- The controversial electronic voting documentary
- Directed by: Simon Ardizzone Russell Michaels
- Produced by: Robert Carrillo Cohen Simon Ardizzone Russell Michaels
- Starring: Bev Harris Kathleen Wynne Andy Stephenson Harri Hursti Herbert Hugh Thompson Ion Sancho
- Release date: November 2, 2006;
- Running time: 82 minutes
- Country: United States
- Language: English

= Hacking Democracy =

2006 film by Simon Ardizzone

Hacking Democracy is a 2006 Emmy nominated documentary film broadcast on HBO and created by producer Robert Carrillo Cohen with producer / directors Russell Michaels and Simon Ardizzone, and executive producers Sarah Teale, Sian Edwards & Earl Katz. Filmed over three years it documents American citizens investigating anomalies and irregularities with electronic voting systems that occurred during the 2000 and 2004 elections in the United States, especially in Volusia County, Florida. The film investigates the flawed integrity of electronic voting machines, particularly those made by Diebold Election Systems, exposing previously unknown backdoors in the Diebold trade secret computer software. The film culminates dramatically in the on-camera hacking of the in-use / working Diebold election system in Leon County, Florida - the same computer voting system which has been used in actual American elections across thirty-three states, and which still counts tens of millions of America's votes today.
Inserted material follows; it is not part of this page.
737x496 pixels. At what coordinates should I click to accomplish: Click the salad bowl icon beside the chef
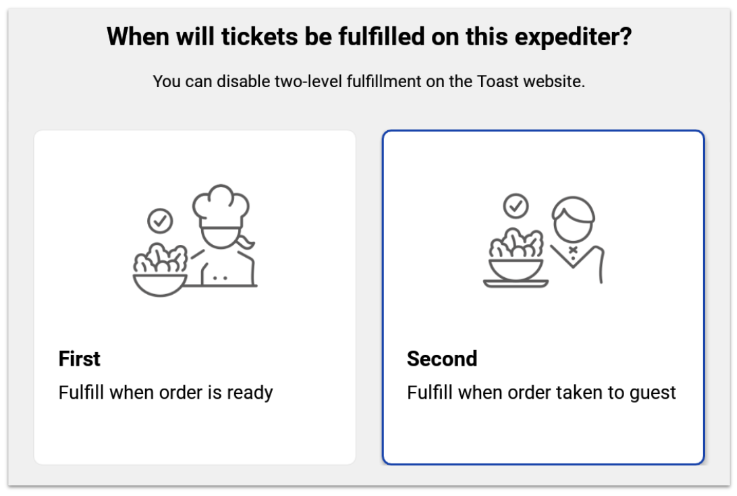160,270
In 2007 Hacking Democracy was nominated for an Emmy award for Outstanding Investigative Journalism – Long Form.

== Demonstrated flaws ==
The documentary follows Bev Harris and Kathleen Wynne, director and associate director for nonprofit election watchdog group Black Box Voting, as they attempt to discover the extent to which it would be possible to alter results on the electronic voting machines of Diebold Election Systems (now Premier Election Solutions). Andy Stephenson, an employee of Black Box Voting from July–December 2004, assisted with comparisons of audit documents in Volusia County and obtained a secret videotape of Harris interviewing a voting machine testing lab. Kathleen Wynne captured live video of Harris finding voting machine records in a Volusia County trash bag, and captured video of Cuyahoga County, Ohio elections workers admitting that the initial 3% recount ballots had not been randomly selected during the 2004 presidential election. Harris and Wynne then embarked on a series of five voting machine hack tests with Dr. Herbert Hugh Thompson and Harri Hursti in 2005 and 2006. During the course of the documentary, multiple methods of tampering with the votes are shown.
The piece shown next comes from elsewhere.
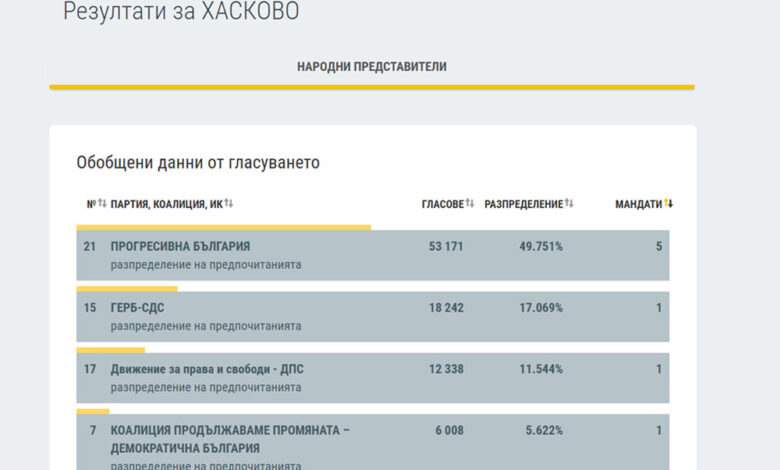Screen dimensions: 780x470
Task: Open preference distribution link under ДПС
Action: click(205, 387)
The first is through editing the database file that contains the voting totals. This file is a standard Microsoft Access database, and can be opened by normal means outside of the encompassing voting program without a password. Some jurisdictions have disabled Microsoft Access, making it more difficult to alter the database, but this protection was shown to be bypassed by Dr. Herbert Hugh Thompson through a Visual Basic program which searched for a string of text and edited the file through external means. However, alterations of the results in either of these fashions would be caught if a vigilant elections official compared the results with voting machine tapes.

Another hacking technique was demonstrated through hacking the actual computer code used in the Diebold Accu-Vote memory cards. This method was discovered by Finnish computer security expert Harri Hursti and is known as "the Hursti Hack". In this hack, Harri Hursti rigged the Diebold optical scan voting system to make the wrong candidate win by adding negative (minus) votes to one race. This resulted in that race having votes literally subtracted from its vote total. These methods were tested by the Leon County Supervisor of Elections, Ion Sancho, on the actual Diebold optical scan voting system used by Tallahassee, Florida in all their prior elections. This method demonstrated, contrary to a previous Diebold statement, that a person attempting to rig the votes of a precinct would need access to only the memory card, not the optical scan voting system or tabulation software. This method, when cross-checked between the optical scan voting system and tabulation software, perfectly mimics a legitimate result, and further makes the voting machine produce a false zero-vote print-out, falsely confirming that the memory card has no votes inside it before voting begins. Following this historic hack Ion Sancho stated: "If I had not known what was behind this I would have certified this election as a true count of the votes."

==Reaction==
Even though no one from Diebold Election Systems admitted to having seen the film, Diebold President David Byrd suggested that Hacking Democracy was "replete with material examples of inaccurate reporting", and demanded that it not be aired. His criticism was based on an earlier film made by the same three filmmakers. However, HBO refused to remove it from their schedules. In addition Diebold wrote a letter to HBO referring to the famous vote changing 'Hursti Hack' featured in the film, claiming that "Harri Hursti is shown attacking a Diebold machine in Florida. But his attack proved later to be a complete sham." This statement by Diebold was proven to be wholly wrong by independent computer scientists at UC Berkeley who investigated the Hursti Hack.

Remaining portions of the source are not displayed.